▶ **Exercise objective**:
Present each line of the entries below that holds the word "filter".

▶ **Provided material**:
[Start of section]

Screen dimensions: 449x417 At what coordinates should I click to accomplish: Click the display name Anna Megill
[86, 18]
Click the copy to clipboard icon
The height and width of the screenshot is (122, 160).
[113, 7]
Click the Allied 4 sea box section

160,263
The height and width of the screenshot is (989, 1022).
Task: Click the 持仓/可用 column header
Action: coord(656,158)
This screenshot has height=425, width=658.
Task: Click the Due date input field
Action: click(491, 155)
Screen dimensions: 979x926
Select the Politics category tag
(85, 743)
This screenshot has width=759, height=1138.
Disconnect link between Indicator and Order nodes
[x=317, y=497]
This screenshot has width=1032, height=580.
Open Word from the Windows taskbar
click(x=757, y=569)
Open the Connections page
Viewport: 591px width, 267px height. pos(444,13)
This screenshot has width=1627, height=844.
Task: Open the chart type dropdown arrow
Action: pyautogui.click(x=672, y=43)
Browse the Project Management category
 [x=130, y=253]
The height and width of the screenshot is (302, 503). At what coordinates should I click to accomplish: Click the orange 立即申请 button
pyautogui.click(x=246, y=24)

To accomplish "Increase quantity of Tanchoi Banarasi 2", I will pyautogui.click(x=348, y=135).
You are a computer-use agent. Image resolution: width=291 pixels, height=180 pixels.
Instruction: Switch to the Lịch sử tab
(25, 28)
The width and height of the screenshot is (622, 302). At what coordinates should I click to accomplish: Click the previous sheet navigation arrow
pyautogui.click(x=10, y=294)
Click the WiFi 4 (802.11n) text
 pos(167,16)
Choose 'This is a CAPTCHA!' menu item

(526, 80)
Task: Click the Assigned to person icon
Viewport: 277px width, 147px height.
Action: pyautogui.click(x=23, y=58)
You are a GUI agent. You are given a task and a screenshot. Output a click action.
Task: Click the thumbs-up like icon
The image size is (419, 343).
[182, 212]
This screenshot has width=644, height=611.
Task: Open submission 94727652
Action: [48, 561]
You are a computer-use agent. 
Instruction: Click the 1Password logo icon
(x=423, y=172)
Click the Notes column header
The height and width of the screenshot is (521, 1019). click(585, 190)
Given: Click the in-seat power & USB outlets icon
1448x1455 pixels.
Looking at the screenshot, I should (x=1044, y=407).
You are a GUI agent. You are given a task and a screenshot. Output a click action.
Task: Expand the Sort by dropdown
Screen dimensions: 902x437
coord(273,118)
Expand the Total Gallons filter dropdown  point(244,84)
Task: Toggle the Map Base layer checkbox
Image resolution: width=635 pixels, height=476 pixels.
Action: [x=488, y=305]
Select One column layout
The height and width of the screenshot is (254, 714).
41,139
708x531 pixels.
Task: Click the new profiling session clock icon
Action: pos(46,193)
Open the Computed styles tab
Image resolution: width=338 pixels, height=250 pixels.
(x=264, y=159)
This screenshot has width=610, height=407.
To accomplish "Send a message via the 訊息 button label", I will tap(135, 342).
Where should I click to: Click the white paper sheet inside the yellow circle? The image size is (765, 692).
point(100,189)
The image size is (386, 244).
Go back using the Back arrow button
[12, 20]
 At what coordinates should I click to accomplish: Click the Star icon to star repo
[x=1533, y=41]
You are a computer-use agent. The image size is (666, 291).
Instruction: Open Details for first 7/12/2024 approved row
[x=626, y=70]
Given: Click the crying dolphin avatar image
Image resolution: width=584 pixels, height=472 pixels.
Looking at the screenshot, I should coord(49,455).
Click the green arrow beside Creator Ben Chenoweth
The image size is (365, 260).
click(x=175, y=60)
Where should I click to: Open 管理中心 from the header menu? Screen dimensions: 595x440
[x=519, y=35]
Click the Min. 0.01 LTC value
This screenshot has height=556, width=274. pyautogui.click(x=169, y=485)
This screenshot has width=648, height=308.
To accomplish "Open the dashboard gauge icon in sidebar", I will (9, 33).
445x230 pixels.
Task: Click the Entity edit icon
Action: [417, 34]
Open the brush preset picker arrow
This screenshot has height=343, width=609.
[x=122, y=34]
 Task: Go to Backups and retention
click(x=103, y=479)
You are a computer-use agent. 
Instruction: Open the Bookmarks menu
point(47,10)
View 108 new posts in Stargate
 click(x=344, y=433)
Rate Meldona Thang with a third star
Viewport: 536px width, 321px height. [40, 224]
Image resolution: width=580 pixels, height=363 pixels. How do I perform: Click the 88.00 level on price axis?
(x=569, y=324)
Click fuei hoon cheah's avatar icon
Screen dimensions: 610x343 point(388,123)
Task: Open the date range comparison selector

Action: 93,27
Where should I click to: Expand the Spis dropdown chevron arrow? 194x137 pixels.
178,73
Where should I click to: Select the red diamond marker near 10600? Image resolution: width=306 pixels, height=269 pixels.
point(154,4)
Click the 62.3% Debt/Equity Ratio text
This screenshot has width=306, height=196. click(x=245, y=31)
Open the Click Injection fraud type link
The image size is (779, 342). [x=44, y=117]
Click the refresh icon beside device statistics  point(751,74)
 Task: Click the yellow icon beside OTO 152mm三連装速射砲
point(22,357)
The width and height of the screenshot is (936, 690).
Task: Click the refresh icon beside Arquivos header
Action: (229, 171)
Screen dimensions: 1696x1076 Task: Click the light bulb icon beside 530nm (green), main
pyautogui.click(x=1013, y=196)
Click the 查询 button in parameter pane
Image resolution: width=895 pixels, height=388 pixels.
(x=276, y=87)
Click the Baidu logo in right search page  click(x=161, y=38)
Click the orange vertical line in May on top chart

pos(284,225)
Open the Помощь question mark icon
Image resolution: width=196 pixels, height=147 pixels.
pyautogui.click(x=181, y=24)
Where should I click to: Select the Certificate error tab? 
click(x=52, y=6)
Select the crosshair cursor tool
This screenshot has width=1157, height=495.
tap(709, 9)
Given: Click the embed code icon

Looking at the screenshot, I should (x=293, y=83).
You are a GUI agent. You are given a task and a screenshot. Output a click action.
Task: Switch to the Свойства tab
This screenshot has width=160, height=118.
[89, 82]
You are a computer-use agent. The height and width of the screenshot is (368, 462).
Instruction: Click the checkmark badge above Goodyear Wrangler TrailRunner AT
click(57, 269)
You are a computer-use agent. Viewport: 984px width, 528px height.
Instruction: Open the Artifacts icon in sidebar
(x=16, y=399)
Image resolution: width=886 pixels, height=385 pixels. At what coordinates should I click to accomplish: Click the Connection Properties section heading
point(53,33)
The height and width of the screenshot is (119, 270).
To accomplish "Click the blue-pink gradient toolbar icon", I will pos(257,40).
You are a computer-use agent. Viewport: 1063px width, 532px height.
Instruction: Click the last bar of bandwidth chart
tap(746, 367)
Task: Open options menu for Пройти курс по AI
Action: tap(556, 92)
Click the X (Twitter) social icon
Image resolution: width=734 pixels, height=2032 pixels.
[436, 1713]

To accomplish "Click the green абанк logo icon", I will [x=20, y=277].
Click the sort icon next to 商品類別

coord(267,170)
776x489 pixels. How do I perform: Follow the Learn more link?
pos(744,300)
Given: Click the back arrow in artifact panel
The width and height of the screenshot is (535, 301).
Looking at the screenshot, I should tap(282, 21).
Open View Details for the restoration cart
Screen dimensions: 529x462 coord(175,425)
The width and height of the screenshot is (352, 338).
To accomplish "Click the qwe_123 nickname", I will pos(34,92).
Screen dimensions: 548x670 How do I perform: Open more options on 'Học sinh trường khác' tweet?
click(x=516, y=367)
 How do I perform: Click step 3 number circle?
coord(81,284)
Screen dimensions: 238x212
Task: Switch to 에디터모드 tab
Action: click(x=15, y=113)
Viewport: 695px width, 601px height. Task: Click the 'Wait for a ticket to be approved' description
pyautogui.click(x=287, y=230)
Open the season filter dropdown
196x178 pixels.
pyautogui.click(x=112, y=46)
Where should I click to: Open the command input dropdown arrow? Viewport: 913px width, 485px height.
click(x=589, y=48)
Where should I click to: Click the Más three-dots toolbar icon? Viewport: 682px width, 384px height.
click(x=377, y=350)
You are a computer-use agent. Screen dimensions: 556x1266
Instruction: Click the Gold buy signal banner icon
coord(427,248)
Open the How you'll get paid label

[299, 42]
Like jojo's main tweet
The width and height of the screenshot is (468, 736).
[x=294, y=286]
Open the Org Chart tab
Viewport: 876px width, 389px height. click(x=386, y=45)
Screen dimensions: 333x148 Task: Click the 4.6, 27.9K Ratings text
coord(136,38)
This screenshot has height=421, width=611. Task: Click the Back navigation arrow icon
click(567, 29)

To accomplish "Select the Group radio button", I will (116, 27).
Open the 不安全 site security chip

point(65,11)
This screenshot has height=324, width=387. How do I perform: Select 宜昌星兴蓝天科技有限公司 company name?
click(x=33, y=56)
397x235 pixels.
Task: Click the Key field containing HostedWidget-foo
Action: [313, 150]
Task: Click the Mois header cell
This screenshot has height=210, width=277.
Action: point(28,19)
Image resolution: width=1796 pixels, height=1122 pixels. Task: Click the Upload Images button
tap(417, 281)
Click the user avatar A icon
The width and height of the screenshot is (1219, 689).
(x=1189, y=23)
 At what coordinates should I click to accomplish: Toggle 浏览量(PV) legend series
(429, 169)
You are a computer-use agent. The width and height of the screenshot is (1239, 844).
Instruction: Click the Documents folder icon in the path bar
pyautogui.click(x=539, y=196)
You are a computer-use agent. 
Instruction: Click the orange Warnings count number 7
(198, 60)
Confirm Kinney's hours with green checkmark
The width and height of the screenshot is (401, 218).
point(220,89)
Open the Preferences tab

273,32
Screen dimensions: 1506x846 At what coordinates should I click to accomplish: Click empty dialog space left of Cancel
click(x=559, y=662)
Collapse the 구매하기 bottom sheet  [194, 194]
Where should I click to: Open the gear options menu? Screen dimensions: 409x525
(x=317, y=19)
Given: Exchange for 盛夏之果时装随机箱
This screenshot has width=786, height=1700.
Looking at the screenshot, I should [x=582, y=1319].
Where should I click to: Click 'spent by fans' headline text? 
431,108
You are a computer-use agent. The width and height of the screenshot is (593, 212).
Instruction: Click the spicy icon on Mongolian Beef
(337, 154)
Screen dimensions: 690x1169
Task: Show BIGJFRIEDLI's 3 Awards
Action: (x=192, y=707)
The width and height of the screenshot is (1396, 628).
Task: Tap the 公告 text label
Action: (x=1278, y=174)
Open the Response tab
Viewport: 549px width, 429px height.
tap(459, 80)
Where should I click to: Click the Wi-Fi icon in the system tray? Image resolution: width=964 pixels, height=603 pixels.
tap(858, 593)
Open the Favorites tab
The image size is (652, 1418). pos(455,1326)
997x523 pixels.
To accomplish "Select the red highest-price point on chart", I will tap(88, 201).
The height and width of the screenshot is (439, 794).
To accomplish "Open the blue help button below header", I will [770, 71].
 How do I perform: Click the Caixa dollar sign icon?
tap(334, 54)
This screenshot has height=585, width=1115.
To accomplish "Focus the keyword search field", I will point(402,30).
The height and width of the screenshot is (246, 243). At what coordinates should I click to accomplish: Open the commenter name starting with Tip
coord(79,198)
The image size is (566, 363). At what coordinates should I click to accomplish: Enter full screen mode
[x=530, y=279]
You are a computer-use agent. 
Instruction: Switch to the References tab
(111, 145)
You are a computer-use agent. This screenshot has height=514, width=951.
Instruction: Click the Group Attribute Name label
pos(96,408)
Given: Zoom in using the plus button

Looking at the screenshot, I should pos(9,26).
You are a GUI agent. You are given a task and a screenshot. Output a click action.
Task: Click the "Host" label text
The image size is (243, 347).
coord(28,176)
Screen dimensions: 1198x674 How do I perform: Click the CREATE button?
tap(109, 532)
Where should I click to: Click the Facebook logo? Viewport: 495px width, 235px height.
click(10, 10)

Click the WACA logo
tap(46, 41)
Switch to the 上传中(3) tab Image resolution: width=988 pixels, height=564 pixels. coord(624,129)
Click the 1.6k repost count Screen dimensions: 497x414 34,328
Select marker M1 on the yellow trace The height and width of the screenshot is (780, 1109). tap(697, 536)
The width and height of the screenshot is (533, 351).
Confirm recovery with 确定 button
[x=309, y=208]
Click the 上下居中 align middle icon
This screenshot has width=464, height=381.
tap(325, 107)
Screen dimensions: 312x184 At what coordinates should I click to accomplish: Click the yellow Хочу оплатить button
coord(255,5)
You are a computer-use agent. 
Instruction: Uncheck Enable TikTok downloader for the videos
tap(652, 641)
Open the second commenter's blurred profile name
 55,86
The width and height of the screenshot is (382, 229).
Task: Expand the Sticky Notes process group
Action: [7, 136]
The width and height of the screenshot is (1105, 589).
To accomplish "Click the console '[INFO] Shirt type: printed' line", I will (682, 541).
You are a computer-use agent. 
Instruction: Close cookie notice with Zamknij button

[End of section]

▶ **Expected answer**:
Expand the Total Gallons filter dropdown  point(244,84)
Open the season filter dropdown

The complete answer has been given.